Osteomalacia is the adult equivalent of rickets. It results from the demineralization of bone, rather than the failure to mineralize it in the first place, as is the case with rickets. Women who have little exposure to sunlight are especially at risk from osteomalacia after several pregnancies, because of the strain that preg-nancy places on their marginal reserve of calcium.
Osteomalacia also occurs in the older people. Here again the problem may be inadequate exposure to sunlight, but there is also evidence that the capacity to form 7-dehydrocholesterol in the skin decreases with advancing age, so that older people are more reliant on the few dietary sources of vitamin D.

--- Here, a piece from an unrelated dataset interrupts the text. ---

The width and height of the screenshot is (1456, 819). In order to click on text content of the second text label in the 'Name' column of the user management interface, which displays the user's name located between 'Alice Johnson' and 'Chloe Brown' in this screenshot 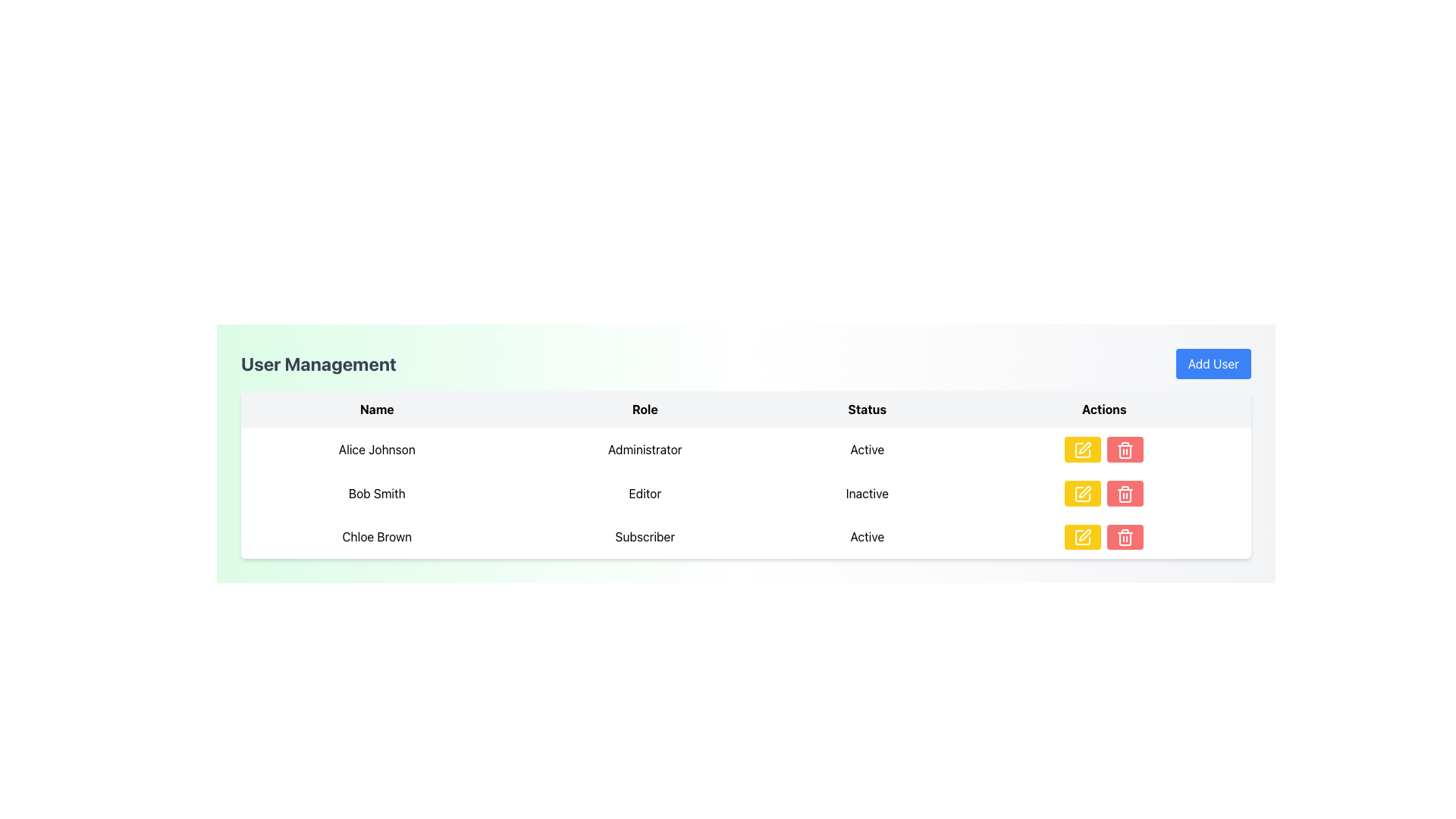, I will do `click(377, 493)`.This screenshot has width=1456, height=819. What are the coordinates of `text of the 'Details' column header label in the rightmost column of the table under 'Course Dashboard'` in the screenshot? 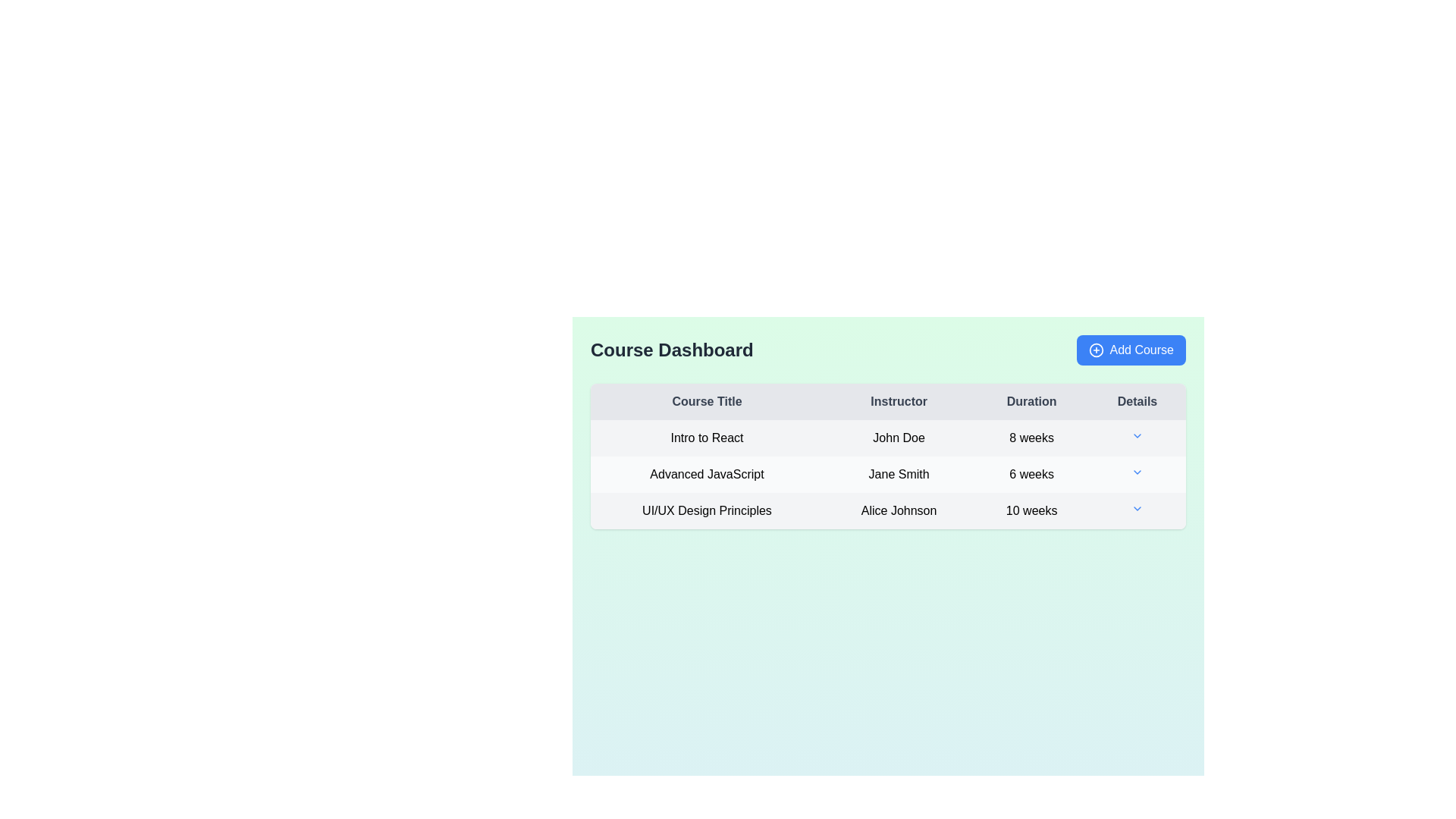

Although vitamin D is essential for prevention and treatment of osteomalacia in older people, there is less evidence that it is beneficial in treating the other common degenerative bone disease of advancing age, osteoporosis, which is due to a loss of bone matrix, rather than enhanced release of calcium from bone with no effect on the organic matrix, as is seen in osteomalacia. The result is negative calcium balance and loss of bone mineral, but secondary to the loss of organic matrix, owing to progressive loss of estrogens and androgens, rather than failure of the vitamin D system.